Breath Figures under Electrowetting: Electrically Controlled Evolution of Drop Condensation Patterns

We show that electrowetting (EW) with structured electrodes significantly modifies the distribution of drops condensing onto flat hydrophobic surfaces by aligning the drops and by enhancing coalescence. Numerical calculations demonstrate that drop alignment and coalescence are governed by the drop-size-dependent electrostatic energy landscape that is imposed by the electrode pattern and the applied voltage. Such EW-controlled migration and coalescence of condensate drops significantly alter the statistical characteristics of the ensemble of droplets. The evolution of the drop size distribution displays self-similar characteristics that significantly deviate from classical breath figures on homogeneous surfaces once the electrically induced coalescence cascades set in beyond a certain critical drop size. The resulting reduced surface coverage, coupled with earlier drop shedding under EW, enhances the net heat transfer.

Figure 1

(a) Schematic of the substrate used for the condensation experiments. Transparent interdigitated ITO electrodes (red) are patterned on the glass substrate (gray), which is then coated with a hydrophobic dielectric polymer film (green). A schematic of a condensate droplet under EW is also shown. (b) Comparison between breath figures without EW [control (C)] [C(i)–C(iii)] and under EW ($U_{\mathrm{rms}}=150\mathrm{V}$; $f=1\mathrm{kHz}$) [EW(i)–EW(iii)] at different time ($t$) instants. The electrode-gap (e, g) geometry underneath the dielectric film is indicated by the solid red and white lines. Gravity points from top to bottom, i.e., along the negative $y$ direction.

Figure 2

(a) Color-coded temporal evolution of the average area fraction distribution of drops $⟨{\overline{S}}_{\overline{x}}⟩$ along the nondimensionalized lateral coordinate ($\overline{x}=x/l$), over one pitch of the electrode pattern under EW ($U_{\mathrm{rms}}=150\mathrm{V}$).

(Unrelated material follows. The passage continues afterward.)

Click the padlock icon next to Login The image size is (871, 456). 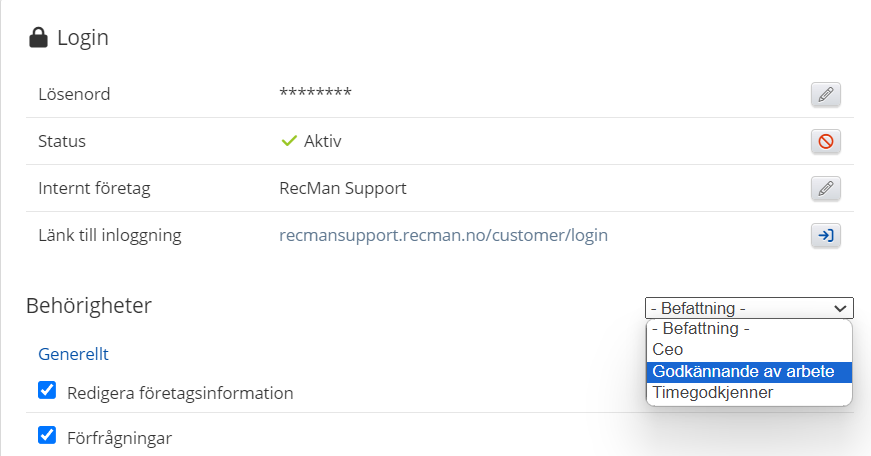point(38,38)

The temporal variations of the peak values $⟨{\overline{S}}_{\overline{x}}{⟩}_p$ in $⟨{\overline{S}}_{\overline{x}}⟩$ for different voltages are shown in insets: (I) $U_{\mathrm{rms}}=150\mathrm{V}$, (II) $U_{\mathrm{rms}}=100\mathrm{V}$. The temporal variations of the peak locations in $⟨{\overline{S}}_{\overline{x}}⟩$ are shown by star markers in (b). The transition period is shown by the gray area in the insets in (a) and in (b). (c) The nondimensionalized electrostatic energy ${\overline{E}}_{\mathrm{el}}$ landscapes corresponding to representative values of the area-weighted average radius ($⟨r{⟩}_p=20,40,60,80,100,110\mu \mathrm{m}$) of the drops constituting the peak(s) in $⟨{\overline{S}}_{\overline{x}}⟩$ before (with two minima) and after (with a single minimum) transition. The evolution in the electrostatic energy minima locations with increasing $⟨r{⟩}_p$ is shown by the solid black line in (b). The inset shows the electric potential $\phi$ distribution for a condensate droplet under EW [schematic in Fig. 1].

Figure 3

Evolutions of the area-weighted mean radius $⟨r⟩$ of the breath figure droplets without EW (control) and under EW ($U_{\mathrm{rms}}=150\mathrm{V}$) until the first shedding. The droplet patterns corresponding to different growth regimes of $⟨r⟩$ under EW are shown as insets. The similar $⟨r⟩$ variation for $U_{\mathrm{rms}}=100\mathrm{V}$ is shown in Fig. S6 in [25].

Figure 4

(a) Self-similar evolution of the droplet size ($s$) distribution ($n_s$) in the breath figure under EW ($U_{\mathrm{rms}}=150\mathrm{V}$) before and after the transition period. The time evolution is color coded with times before and after transition, colored in shades of blue and red, respectively. The triangular markers show the $n_s$ estimates for average drop sizes constituting the peaks in $⟨{\overline{S}}_{\overline{x}}⟩$ [Fig. 2]. (b) Corresponding scaling plots of $n_s$ obtained using Eq. (1) before and after the transition. The $n_s$ evolution within the transition period, and the corresponding scaling plots, are shown in the insets in (a) and (b), respectively.

Figure 5

Evolutions of the breath figure surface coverage ($\mathrm{\Gamma }$) without EW (control) and under EW ($U_{\mathrm{rms}}=150\mathrm{V}$). Inset shows the enhanced heat flux under EW. Heat transfer data are recorded in a separate setup; see Sec. S10 in [25] for details.